Records provided >>
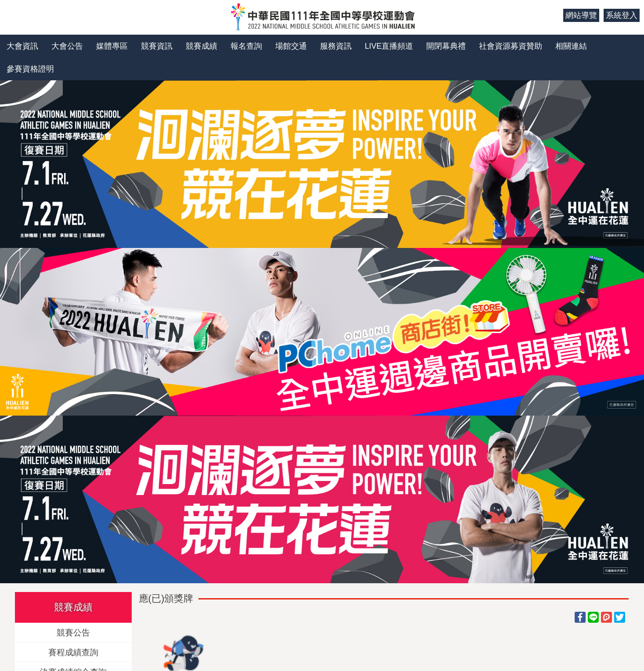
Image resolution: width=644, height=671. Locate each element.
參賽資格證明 (30, 69)
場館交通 (291, 46)
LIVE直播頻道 (389, 46)
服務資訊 (336, 46)
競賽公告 (73, 632)
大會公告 (67, 46)
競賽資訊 (157, 46)
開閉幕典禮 (446, 46)
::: (553, 15)
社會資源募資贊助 (511, 46)
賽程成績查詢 (73, 652)
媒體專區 (112, 46)
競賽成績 (201, 46)
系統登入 (622, 15)
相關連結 (571, 46)
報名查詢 (246, 46)
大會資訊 (22, 46)
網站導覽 (581, 15)
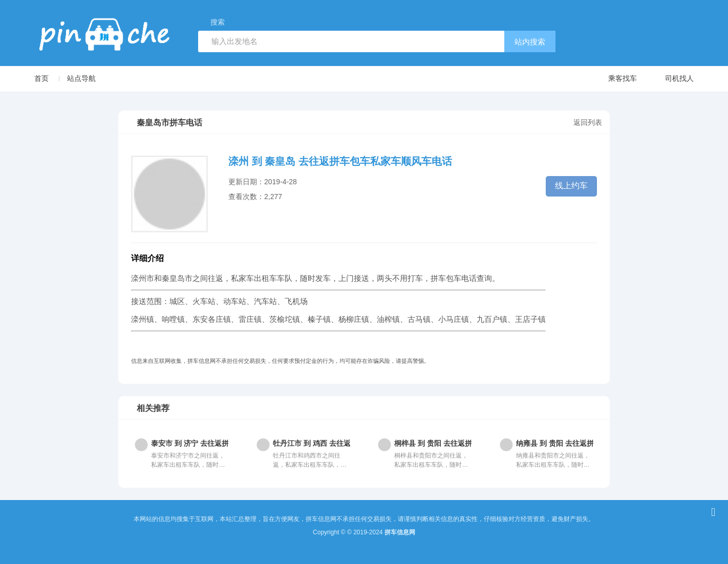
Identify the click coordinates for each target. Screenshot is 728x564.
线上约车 (571, 185)
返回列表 (588, 122)
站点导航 (81, 78)
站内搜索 (530, 41)
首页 (41, 78)
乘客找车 (612, 79)
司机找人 (669, 79)
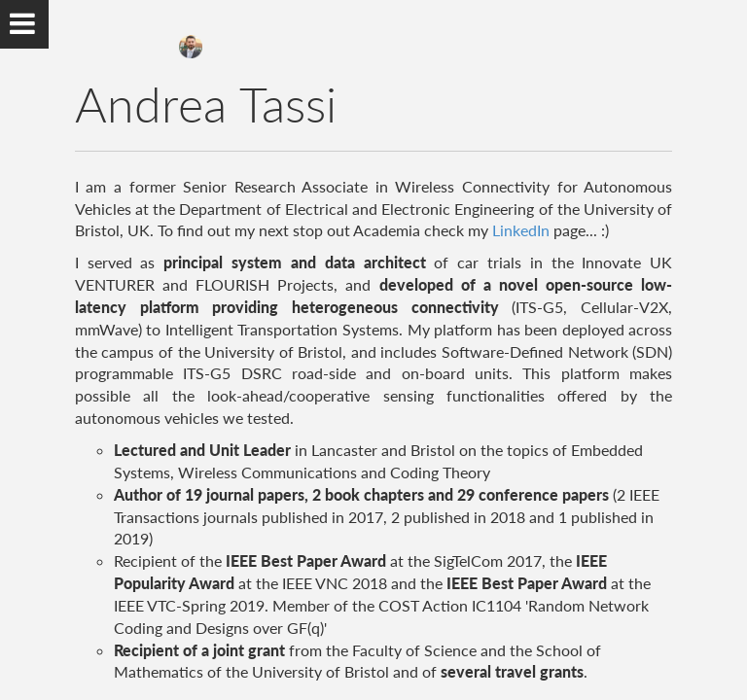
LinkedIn (520, 229)
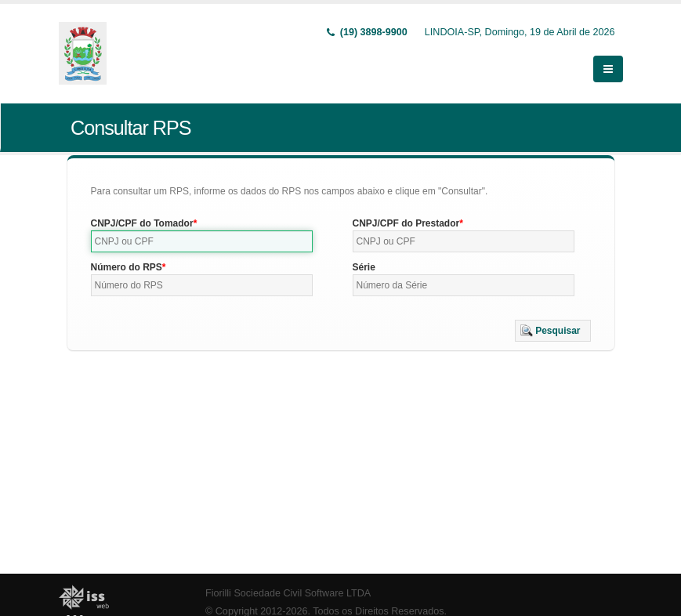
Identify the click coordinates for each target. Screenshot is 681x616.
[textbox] (202, 241)
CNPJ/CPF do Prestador (406, 223)
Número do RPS (126, 267)
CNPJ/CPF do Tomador (142, 223)
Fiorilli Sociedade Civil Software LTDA (288, 593)
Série (364, 267)
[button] (552, 331)
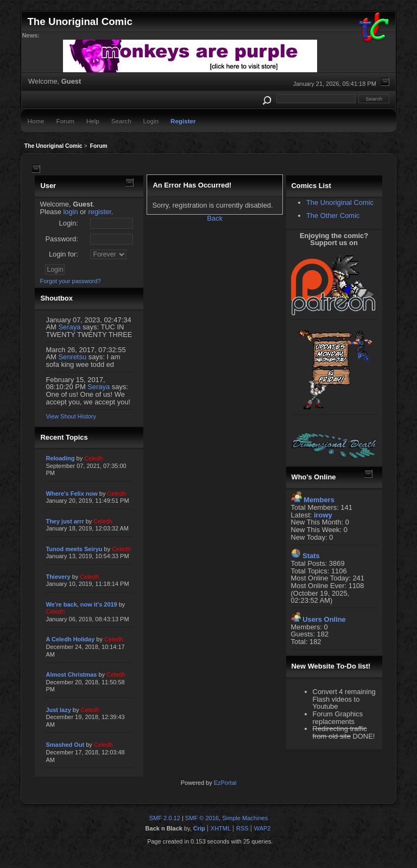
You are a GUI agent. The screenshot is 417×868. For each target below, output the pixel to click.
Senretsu (72, 357)
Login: (68, 223)
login (71, 211)
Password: (61, 239)
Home (35, 121)
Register (183, 121)
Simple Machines (245, 818)
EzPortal (225, 783)
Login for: (64, 254)
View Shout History (71, 416)
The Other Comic (333, 215)
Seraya (69, 327)
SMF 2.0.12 (165, 818)
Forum (65, 121)
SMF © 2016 (202, 818)
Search (121, 121)
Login (151, 121)
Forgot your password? (70, 281)
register (99, 211)
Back (214, 218)
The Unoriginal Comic (340, 202)
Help (93, 121)
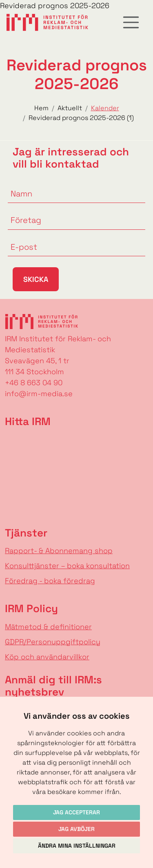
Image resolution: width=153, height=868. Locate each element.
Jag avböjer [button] (76, 829)
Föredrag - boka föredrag (50, 580)
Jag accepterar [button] (76, 812)
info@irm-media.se (39, 393)
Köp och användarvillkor (47, 656)
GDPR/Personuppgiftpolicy (53, 641)
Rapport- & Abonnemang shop (59, 550)
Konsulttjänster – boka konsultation (67, 565)
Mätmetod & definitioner (48, 626)
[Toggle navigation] (131, 22)
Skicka (35, 279)
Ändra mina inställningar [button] (77, 846)
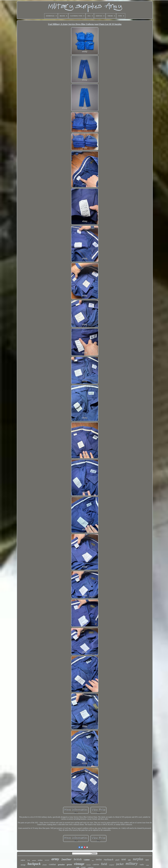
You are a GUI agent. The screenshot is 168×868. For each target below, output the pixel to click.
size (129, 860)
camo (87, 860)
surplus (138, 859)
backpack (34, 864)
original (111, 865)
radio (142, 865)
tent (124, 859)
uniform (23, 860)
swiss (99, 859)
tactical (34, 860)
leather (66, 860)
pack (117, 860)
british (77, 859)
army (55, 859)
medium (40, 860)
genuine (61, 864)
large (29, 860)
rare (147, 860)
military (132, 864)
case (93, 860)
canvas (96, 864)
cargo (147, 865)
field (104, 864)
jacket (120, 864)
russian (89, 865)
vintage (79, 864)
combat (52, 864)
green (69, 864)
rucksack (108, 859)
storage (23, 865)
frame (45, 865)
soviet (47, 860)
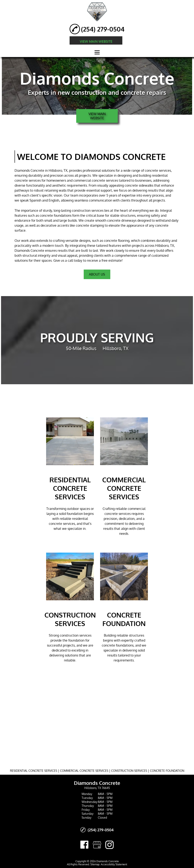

Direction >>
Rewrite the material above as a JSON list of strings, one string per line, with blank lines and the pictures left out.

Solution >>
[
  "Image resolution: width=644, height=671. Locate each element.",
  "參賽資格證明 (30, 69)",
  "場館交通 (291, 46)",
  "LIVE直播頻道 (389, 46)",
  "服務資訊 (336, 46)",
  "競賽公告 (73, 632)",
  "大會公告 (67, 46)",
  "競賽資訊 (157, 46)",
  "開閉幕典禮 (446, 46)",
  "::: (553, 15)",
  "社會資源募資贊助 (511, 46)",
  "賽程成績查詢 (73, 652)",
  "媒體專區 (112, 46)",
  "競賽成績 (201, 46)",
  "系統登入 (622, 15)",
  "相關連結 (571, 46)",
  "報名查詢 (246, 46)",
  "大會資訊 (22, 46)",
  "網站導覽 (581, 15)",
  "Identify the click coordinates for each target. Screenshot is 728x564.",
  "线上约车 (571, 185)",
  "返回列表 (588, 122)",
  "站点导航 (81, 78)",
  "站内搜索 (530, 41)",
  "首页 (41, 78)",
  "乘客找车 (612, 79)",
  "司机找人 (669, 79)",
  "LinkedIn (520, 229)",
  "Identify the click coordinates for each target. Screenshot is 681x616.",
  "[textbox] (202, 241)",
  "CNPJ/CPF do Prestador (406, 223)",
  "Número do RPS (126, 267)",
  "CNPJ/CPF do Tomador (142, 223)",
  "Fiorilli Sociedade Civil Software LTDA (288, 593)",
  "Série (364, 267)",
  "[button] (552, 331)",
  "You are a GUI agent. The screenshot is 417×868. For each target below, output the pixel to click.",
  "Senretsu (72, 357)",
  "Login: (68, 223)",
  "login (71, 211)",
  "Password: (61, 239)",
  "Home (35, 121)",
  "Register (183, 121)",
  "Simple Machines (245, 818)",
  "EzPortal (225, 783)",
  "Login for: (64, 254)",
  "View Shout History (71, 416)",
  "The Other Comic (333, 215)",
  "Seraya (69, 327)",
  "SMF 2.0.12 (165, 818)",
  "Forum (65, 121)",
  "SMF © 2016 (202, 818)",
  "Search (121, 121)",
  "Login (151, 121)",
  "Forgot your password? (70, 281)",
  "register (99, 211)",
  "Back (214, 218)",
  "The Unoriginal Comic (340, 202)",
  "Help (93, 121)",
  "Image resolution: width=153, height=868. Locate each element.",
  "Jag avböjer [button] (76, 829)",
  "Föredrag - boka föredrag (50, 580)",
  "Jag accepterar [button] (76, 812)",
  "info@irm-media.se (39, 393)",
  "Köp och användarvillkor (47, 656)",
  "GDPR/Personuppgiftpolicy (53, 641)",
  "Rapport- & Abonnemang shop (59, 550)",
  "Konsulttjänster – boka konsultation (67, 565)",
  "Mätmetod & definitioner (48, 626)",
  "[Toggle navigation] (131, 22)",
  "Skicka (35, 279)",
  "Ändra mina inställningar [button] (77, 846)",
  "You are a GUI agent. The screenshot is 168×868. For each target below, output the pixel to click.",
  "size (129, 860)",
  "camo (87, 860)",
  "surplus (138, 859)",
  "backpack (34, 864)",
  "original (111, 865)",
  "radio (142, 865)",
  "tent (124, 859)",
  "uniform (23, 860)",
  "swiss (99, 859)",
  "tactical (34, 860)",
  "leather (66, 860)",
  "pack (117, 860)",
  "british (77, 859)",
  "army (55, 859)",
  "medium (40, 860)",
  "genuine (61, 864)",
  "large (29, 860)",
  "rare (147, 860)",
  "military (132, 864)",
  "case (93, 860)",
  "canvas (96, 864)",
  "cargo (147, 865)",
  "field (104, 864)",
  "jacket (120, 864)",
  "russian (89, 865)",
  "vintage (79, 864)",
  "combat (52, 864)",
  "green (69, 864)",
  "rucksack (108, 859)",
  "storage (23, 865)",
  "frame (45, 865)",
  "soviet (47, 860)"
]